DATASET RECORDS ▸
☆ ☆ ☆ ☆
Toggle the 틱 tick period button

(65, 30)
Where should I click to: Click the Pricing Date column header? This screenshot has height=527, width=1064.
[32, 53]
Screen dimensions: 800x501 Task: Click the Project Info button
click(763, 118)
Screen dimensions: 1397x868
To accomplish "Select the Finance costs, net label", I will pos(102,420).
☆ ☆ ☆ ☆
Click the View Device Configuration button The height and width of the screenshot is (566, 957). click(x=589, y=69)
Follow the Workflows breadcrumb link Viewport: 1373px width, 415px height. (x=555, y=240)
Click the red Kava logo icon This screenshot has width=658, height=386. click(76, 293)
☆ ☆ ☆ ☆
WORK TO BE COMPLETED ▸
Every line above from the line with "Click the View" to the line with "Click the red", inclusive, must be returned exactly; no other line belongs in the reply.

ANSWER TO THIS EXERCISE ▸
Click the View Device Configuration button The height and width of the screenshot is (566, 957). click(x=589, y=69)
Follow the Workflows breadcrumb link Viewport: 1373px width, 415px height. (x=555, y=240)
Click the red Kava logo icon This screenshot has width=658, height=386. click(76, 293)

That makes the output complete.